Exact reproduction required: the lines below from the line with "Click the Knowledge" to the line with "Given: Click the 11:59 PM time value text", both ends included, and no others.

* Exercise data:
------------

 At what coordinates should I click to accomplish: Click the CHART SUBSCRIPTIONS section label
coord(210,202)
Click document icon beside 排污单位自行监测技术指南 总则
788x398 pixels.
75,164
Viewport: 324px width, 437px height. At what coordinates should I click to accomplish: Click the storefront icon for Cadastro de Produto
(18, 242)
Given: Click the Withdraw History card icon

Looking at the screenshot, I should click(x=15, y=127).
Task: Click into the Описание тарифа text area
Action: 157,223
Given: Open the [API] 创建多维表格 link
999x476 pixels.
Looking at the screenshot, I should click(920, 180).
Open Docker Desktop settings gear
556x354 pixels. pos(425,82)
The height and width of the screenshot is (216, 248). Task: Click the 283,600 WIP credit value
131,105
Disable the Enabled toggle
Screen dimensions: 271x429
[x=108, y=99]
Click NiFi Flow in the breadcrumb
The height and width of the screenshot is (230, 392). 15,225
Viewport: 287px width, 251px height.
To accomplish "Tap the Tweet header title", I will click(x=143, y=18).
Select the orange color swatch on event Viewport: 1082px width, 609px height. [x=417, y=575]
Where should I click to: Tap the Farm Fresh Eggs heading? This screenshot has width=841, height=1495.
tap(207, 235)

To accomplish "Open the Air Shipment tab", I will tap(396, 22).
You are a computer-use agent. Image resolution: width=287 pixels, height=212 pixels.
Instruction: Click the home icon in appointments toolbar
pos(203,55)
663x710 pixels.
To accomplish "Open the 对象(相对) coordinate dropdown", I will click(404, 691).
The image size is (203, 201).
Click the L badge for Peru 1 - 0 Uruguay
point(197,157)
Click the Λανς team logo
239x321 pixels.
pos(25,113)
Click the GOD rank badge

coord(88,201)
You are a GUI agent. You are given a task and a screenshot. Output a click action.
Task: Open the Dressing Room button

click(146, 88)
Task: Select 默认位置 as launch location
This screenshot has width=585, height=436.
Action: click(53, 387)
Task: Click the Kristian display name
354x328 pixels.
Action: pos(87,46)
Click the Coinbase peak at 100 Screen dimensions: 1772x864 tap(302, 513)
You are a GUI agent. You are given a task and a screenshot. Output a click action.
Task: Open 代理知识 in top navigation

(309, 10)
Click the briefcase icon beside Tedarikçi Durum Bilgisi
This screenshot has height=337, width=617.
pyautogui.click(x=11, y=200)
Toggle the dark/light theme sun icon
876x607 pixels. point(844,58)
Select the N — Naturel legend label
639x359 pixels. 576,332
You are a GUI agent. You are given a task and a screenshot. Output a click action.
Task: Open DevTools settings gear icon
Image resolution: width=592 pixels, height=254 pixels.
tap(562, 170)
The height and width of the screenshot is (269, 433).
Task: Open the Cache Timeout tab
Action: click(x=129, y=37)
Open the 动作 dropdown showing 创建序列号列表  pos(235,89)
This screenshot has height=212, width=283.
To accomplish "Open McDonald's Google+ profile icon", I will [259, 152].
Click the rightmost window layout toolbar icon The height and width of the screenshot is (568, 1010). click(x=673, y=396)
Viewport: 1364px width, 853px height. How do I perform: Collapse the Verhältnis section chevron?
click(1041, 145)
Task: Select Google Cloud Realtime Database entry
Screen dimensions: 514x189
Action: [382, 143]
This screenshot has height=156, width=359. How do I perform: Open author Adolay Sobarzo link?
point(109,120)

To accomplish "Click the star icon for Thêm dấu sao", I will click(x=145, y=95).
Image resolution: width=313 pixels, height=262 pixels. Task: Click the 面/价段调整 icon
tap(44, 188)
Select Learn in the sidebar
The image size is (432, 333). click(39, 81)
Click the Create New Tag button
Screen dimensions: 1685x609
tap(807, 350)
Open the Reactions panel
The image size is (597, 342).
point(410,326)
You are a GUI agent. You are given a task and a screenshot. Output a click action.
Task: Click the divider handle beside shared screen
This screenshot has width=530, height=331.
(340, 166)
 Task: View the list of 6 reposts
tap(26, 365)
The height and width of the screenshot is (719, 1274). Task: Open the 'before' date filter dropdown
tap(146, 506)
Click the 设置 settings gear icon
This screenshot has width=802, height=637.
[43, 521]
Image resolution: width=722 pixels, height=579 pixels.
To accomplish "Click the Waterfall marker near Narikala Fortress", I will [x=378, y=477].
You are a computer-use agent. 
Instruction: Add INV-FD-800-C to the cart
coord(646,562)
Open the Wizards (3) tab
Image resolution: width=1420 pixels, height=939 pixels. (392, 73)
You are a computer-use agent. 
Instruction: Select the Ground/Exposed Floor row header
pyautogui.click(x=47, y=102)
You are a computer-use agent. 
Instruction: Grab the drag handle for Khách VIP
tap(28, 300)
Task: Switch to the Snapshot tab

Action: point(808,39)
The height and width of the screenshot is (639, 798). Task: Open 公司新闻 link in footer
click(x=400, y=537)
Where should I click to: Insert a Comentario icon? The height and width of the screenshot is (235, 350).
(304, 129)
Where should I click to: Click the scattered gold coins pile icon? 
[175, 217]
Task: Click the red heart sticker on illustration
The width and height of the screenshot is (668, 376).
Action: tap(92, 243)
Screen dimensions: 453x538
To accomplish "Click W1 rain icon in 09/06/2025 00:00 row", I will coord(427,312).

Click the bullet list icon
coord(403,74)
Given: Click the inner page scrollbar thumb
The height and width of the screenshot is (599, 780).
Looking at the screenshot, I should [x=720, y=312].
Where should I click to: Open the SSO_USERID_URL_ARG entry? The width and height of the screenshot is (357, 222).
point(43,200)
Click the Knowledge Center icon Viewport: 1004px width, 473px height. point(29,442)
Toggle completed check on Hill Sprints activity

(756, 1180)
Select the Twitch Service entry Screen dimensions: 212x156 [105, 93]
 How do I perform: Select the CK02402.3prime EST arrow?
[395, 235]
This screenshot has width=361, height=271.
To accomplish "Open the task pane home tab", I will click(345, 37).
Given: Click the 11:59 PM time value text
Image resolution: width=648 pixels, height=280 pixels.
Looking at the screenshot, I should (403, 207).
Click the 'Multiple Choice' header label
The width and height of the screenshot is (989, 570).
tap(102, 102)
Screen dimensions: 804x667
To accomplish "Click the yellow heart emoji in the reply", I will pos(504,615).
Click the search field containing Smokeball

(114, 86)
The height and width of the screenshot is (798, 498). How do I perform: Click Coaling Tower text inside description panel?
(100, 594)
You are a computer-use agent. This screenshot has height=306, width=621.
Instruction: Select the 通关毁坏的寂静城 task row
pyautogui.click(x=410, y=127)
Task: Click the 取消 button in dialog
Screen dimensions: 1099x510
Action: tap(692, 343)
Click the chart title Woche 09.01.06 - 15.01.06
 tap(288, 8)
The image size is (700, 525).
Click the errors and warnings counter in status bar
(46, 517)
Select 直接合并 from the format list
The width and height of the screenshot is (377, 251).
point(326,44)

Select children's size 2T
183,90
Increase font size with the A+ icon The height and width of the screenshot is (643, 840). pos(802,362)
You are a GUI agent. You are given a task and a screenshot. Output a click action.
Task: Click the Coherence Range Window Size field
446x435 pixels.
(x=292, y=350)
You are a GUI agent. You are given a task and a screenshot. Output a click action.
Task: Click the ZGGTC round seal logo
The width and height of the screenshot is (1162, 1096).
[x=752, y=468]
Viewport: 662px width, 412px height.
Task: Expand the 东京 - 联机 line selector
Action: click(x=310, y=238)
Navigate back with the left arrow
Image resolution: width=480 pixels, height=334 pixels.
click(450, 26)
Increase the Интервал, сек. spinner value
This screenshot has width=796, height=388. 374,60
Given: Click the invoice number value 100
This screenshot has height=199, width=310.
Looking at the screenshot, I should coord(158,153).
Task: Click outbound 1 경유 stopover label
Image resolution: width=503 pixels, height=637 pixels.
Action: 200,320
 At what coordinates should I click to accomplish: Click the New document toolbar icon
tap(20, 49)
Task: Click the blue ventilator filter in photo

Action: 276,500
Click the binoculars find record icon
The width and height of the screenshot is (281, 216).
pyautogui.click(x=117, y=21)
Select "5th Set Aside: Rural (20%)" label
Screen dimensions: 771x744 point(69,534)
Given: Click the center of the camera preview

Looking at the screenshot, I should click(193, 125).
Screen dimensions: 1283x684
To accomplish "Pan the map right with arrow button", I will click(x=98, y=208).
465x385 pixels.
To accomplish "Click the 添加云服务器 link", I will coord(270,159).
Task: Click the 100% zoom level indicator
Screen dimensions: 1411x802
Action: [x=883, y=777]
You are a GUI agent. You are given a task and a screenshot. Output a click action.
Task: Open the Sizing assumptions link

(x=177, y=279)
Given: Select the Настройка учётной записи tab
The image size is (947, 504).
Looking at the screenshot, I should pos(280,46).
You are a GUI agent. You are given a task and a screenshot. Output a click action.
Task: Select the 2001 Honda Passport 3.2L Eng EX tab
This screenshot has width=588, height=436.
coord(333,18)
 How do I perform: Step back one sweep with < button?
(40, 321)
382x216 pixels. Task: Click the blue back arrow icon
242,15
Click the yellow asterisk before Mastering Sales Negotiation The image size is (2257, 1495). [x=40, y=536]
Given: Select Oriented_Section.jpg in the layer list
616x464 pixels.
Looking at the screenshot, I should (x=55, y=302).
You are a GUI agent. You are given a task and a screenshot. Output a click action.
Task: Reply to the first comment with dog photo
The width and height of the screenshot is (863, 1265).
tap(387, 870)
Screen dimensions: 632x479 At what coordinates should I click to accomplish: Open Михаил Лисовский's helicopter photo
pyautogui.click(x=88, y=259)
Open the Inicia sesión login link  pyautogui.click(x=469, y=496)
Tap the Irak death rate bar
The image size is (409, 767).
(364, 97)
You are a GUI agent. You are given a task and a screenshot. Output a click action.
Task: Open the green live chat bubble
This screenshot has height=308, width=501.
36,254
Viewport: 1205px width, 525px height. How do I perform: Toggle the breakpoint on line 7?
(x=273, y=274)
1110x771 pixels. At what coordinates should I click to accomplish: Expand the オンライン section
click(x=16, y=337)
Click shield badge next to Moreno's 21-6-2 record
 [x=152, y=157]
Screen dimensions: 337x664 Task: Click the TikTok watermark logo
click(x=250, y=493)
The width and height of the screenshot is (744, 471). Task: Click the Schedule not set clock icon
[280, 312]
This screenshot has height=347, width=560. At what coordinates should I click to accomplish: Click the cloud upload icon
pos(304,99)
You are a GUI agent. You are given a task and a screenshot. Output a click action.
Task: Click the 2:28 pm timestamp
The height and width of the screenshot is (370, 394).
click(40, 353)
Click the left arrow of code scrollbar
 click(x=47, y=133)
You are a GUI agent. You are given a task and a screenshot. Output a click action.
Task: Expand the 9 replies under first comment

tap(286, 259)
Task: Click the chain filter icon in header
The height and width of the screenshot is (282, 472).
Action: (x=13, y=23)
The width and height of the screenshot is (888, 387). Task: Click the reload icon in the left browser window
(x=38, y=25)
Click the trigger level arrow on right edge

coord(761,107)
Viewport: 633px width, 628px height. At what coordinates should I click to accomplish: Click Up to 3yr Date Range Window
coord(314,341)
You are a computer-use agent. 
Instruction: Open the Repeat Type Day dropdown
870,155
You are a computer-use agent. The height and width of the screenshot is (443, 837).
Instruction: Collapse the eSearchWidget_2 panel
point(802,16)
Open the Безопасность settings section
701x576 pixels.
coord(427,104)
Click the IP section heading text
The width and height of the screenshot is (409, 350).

------------

* Output for this task:
Click the Knowledge Center icon Viewport: 1004px width, 473px height. point(29,442)
Toggle completed check on Hill Sprints activity

(756, 1180)
Select the Twitch Service entry Screen dimensions: 212x156 [105, 93]
 How do I perform: Select the CK02402.3prime EST arrow?
[395, 235]
This screenshot has width=361, height=271.
To accomplish "Open the task pane home tab", I will click(345, 37).
Given: Click the 11:59 PM time value text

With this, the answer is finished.